At a House Financial Services hearing yesterday, lawmakers from both parties worried that the proposal would give regulators and the executive branch unprecedented power.

"I'm not a man that fears this administration or you," Rep. Paul Kanjorski, D-Pa., told Treasury Secretary Timothy Geithner. "But I do fear the accumulation of power exercised by someone in the future that can be extraordinary."

WALL STREET CRISIS

Rep. Brad Sherman, D-Calif., called the bill "TARP on steroids," referring to the government's $700 billion Wall Street rescue fund.

"You've got permanent, unlimited bailout authority," he told Geithner.

Geithner disagreed.

"The only authority we would have would be to manage their failure," he told the committee.

The debate comes as Congress works on legislation to respond to the crisis that clobbered Wall Street last year and fed the recession.

The legislation would let federal regulators identify and monitor big financial firms and step in to wind them down before they collapse.
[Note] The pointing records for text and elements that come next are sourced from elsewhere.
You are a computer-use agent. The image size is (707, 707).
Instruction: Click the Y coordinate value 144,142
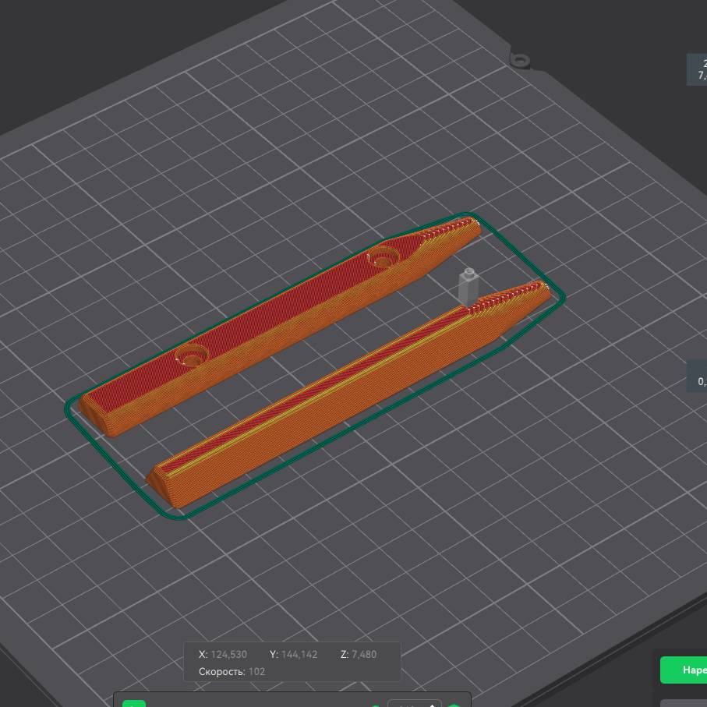coord(299,655)
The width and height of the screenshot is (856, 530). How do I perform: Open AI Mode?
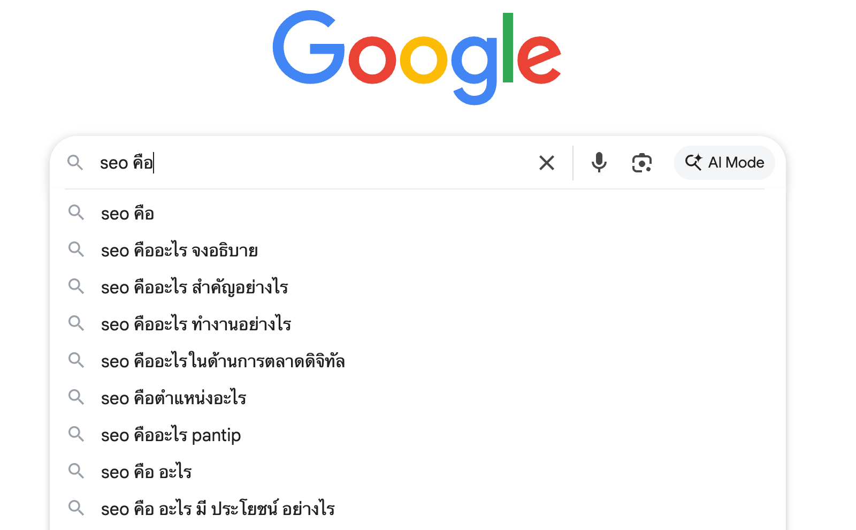pos(724,163)
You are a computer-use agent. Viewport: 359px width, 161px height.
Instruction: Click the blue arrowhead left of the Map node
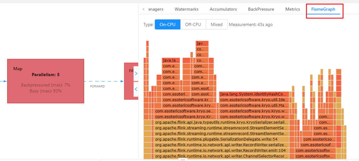click(x=5, y=81)
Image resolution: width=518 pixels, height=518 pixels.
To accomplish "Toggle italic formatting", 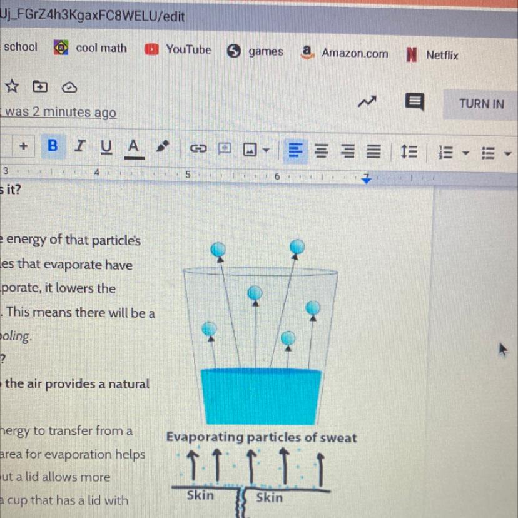I will (79, 146).
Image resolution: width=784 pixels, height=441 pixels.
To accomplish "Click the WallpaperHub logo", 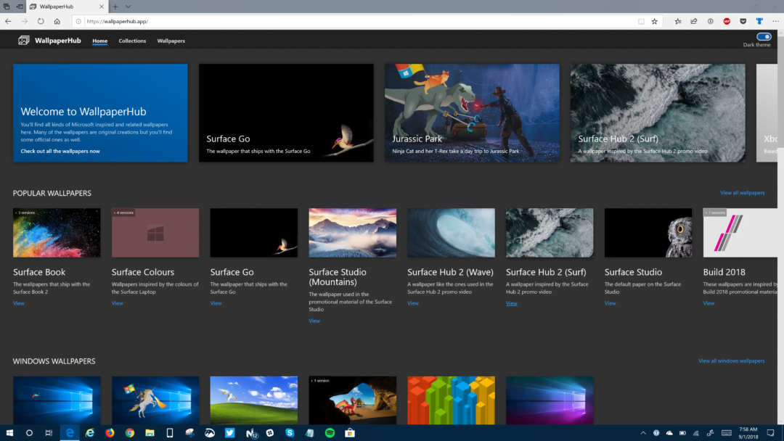I will click(x=49, y=41).
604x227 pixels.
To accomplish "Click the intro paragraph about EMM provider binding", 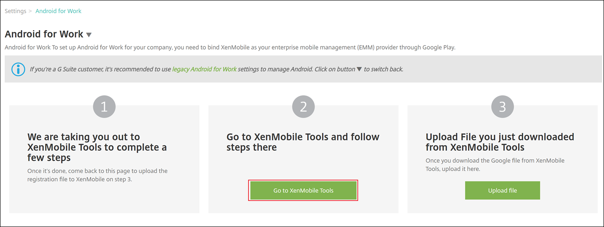I will (x=230, y=47).
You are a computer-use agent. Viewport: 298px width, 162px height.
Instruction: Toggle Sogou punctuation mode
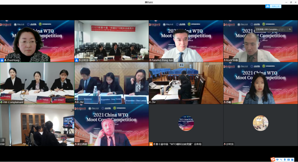point(281,160)
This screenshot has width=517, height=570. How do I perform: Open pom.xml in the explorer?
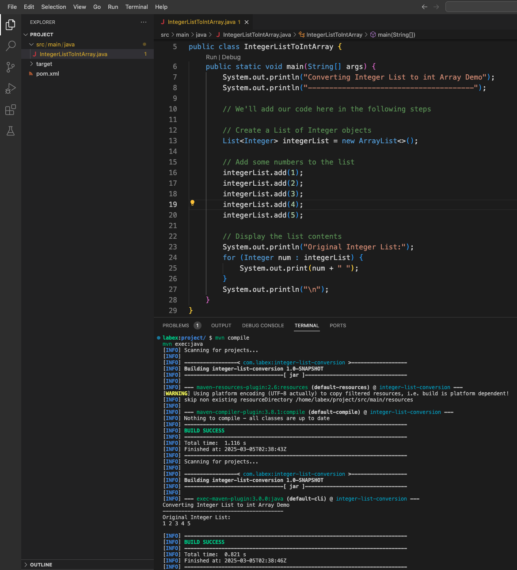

If the government must use taxpayer money to dissolve a company, Treasury would recoup those costs by imposing a fee on firms with assets of at least $10 billion.

PAYMENT DEBATE

When to create such a fund has become a significant point of contention.

The administration and committee chair Rep. Barney Frank, D-Mass., who wrote the proposal in coordination with Treasury, recommended that any taxpayer infusion be recovered after the fact from large institutions.
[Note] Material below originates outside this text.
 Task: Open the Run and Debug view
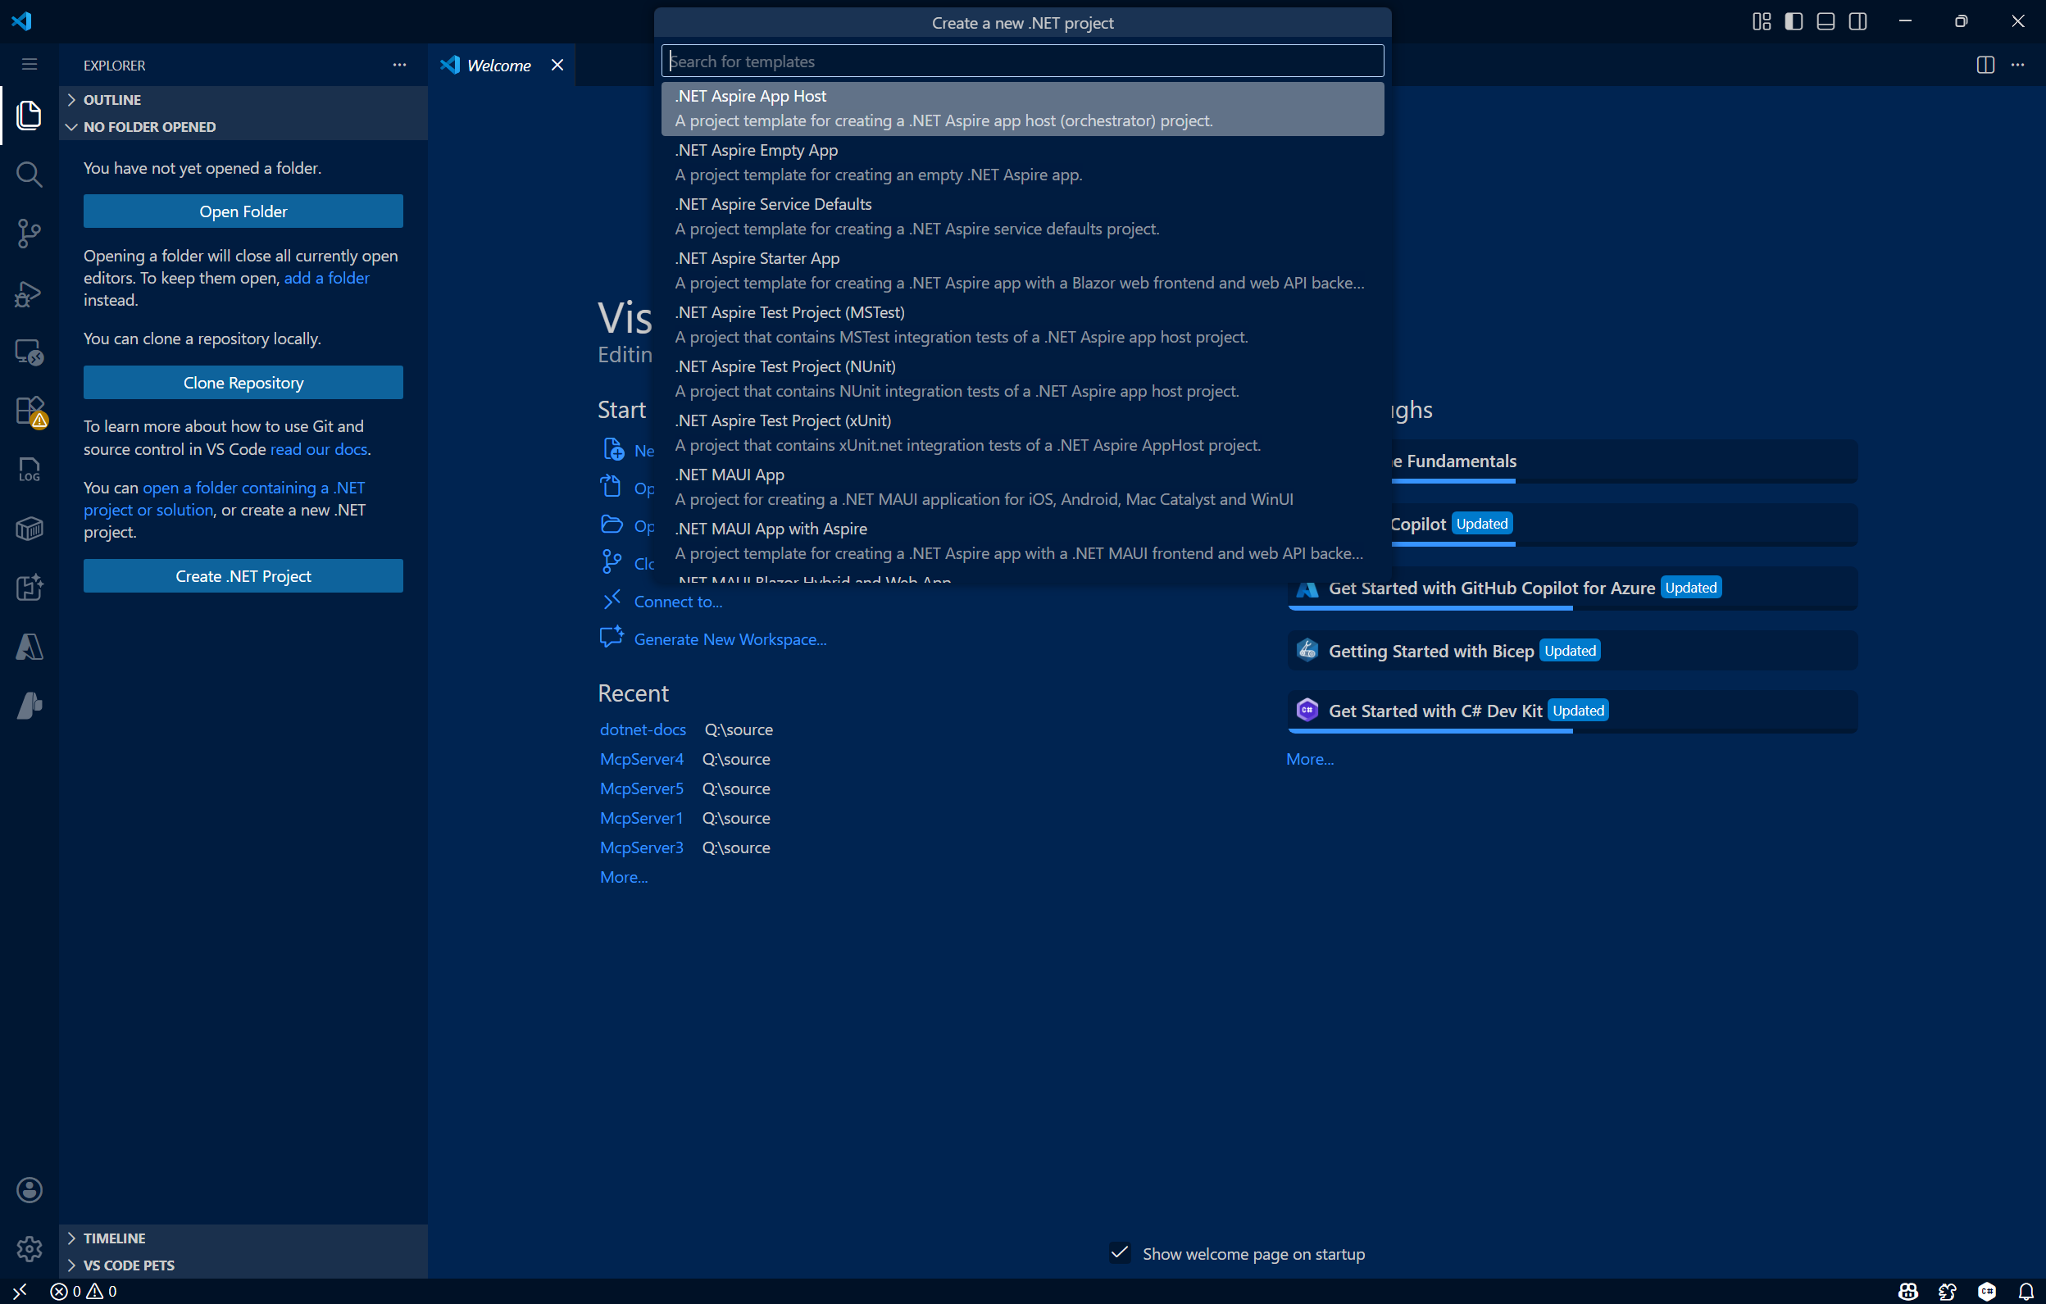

But Sheila Bair, head of the Federal Deposit Insurance Corp., which would conduct such a wind down, said the industry should pay into an insurancelike fund ahead of time. Rep. Luis Gutierrez, D-Ill., and AFL-CIO president Richard Trumka pressed for a similar structure.
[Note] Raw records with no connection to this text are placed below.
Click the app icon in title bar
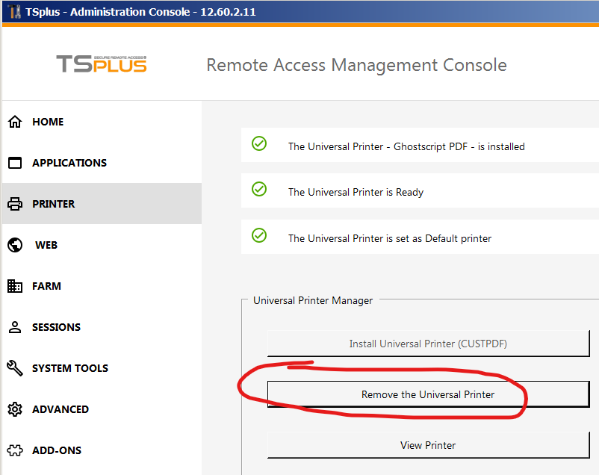The width and height of the screenshot is (599, 475). [14, 13]
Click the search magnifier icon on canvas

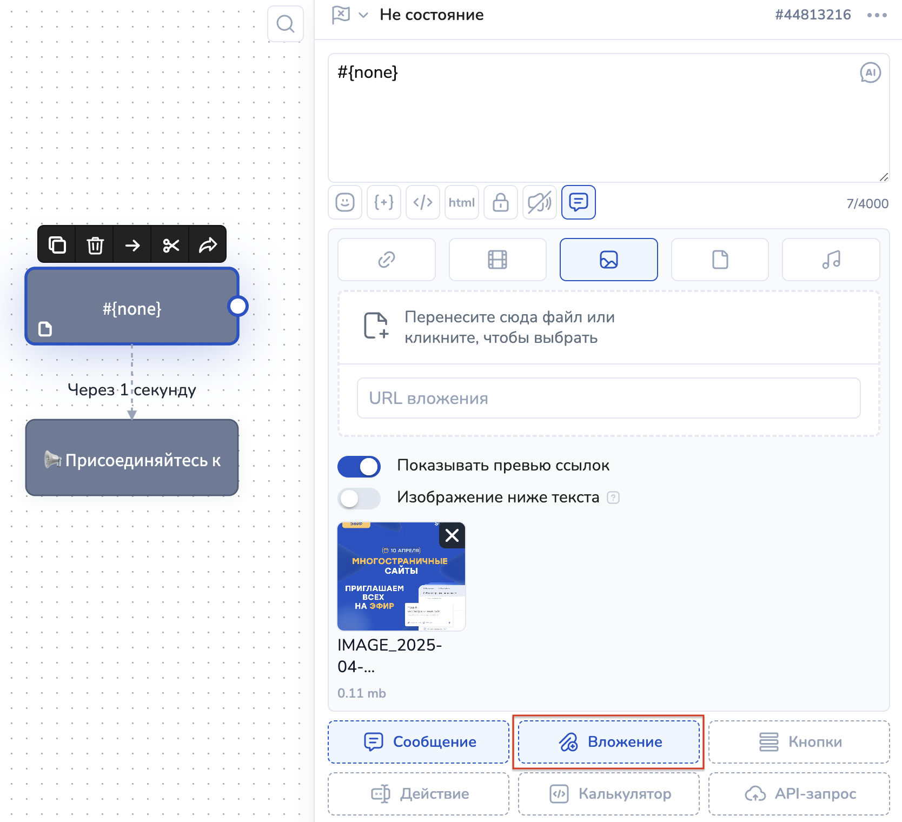tap(285, 24)
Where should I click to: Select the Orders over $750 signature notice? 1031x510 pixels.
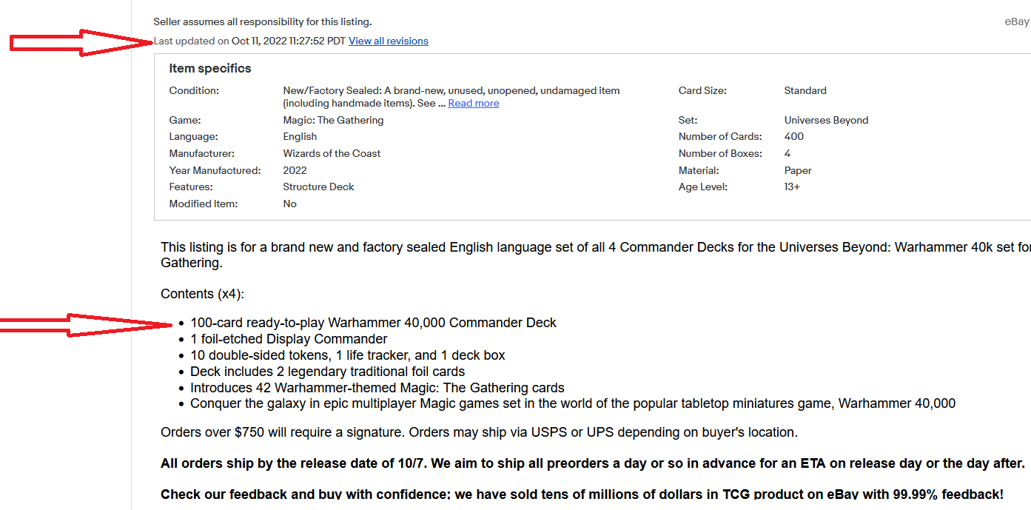[x=479, y=432]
Large financial firms, however, oppose an up-front payment. And Geithner said a prepaid fund would increase the temptation — or "moral hazard" — for companies to take excessive risks with the expectation that the government will step in to protect them.

"We don't want to create that expectation," he said.

A key element of the proposal would assemble a council of regulators to identify large institutions whose businesses and transactions are so intertwined that their collapse would damage the economy.

The legislation envisions keeping the list of those firms secret, though Geithner acknowledged that existing disclosure requirements would make it hard to hide their identities.

The Federal Reserve would have additional powers to oversee those institutions and, if necessary, step in to regulate them.

Regulators were powerless last year when investment bank Lehman Brothers and insurance giant American International Group neared collapse.

The government let Leh- man Brothers fail, helping trigger the worst financial crisis in seven decades as nervous investors withdrew funds from money markets and credit lines froze. With AIG, the Bush administration decided to swoop in with a hefty government bailout. Frank and Geithner said the latest plan would prevent the government from having to decide between doing nothing and a costly rescue.

BANK FDIC FUND

"Without the ability for the government to step in, manage the failure of a large firm and contain the risk we are resigned to repeat the experience of last fall," Geithner said.

Bank representatives said they oppose putting the FDIC in charge of dismantling failing nonbank firms. Banks pay the FDIC to insure deposits, and they don't want their premiums to pay for the FDIC's new power.

"If our fund is strong and a major nonbank fails, there will be a strong temptation to unfairly raid the bank FDIC fund to pay for it," said Edward Yingling, president of the American Bankers Association.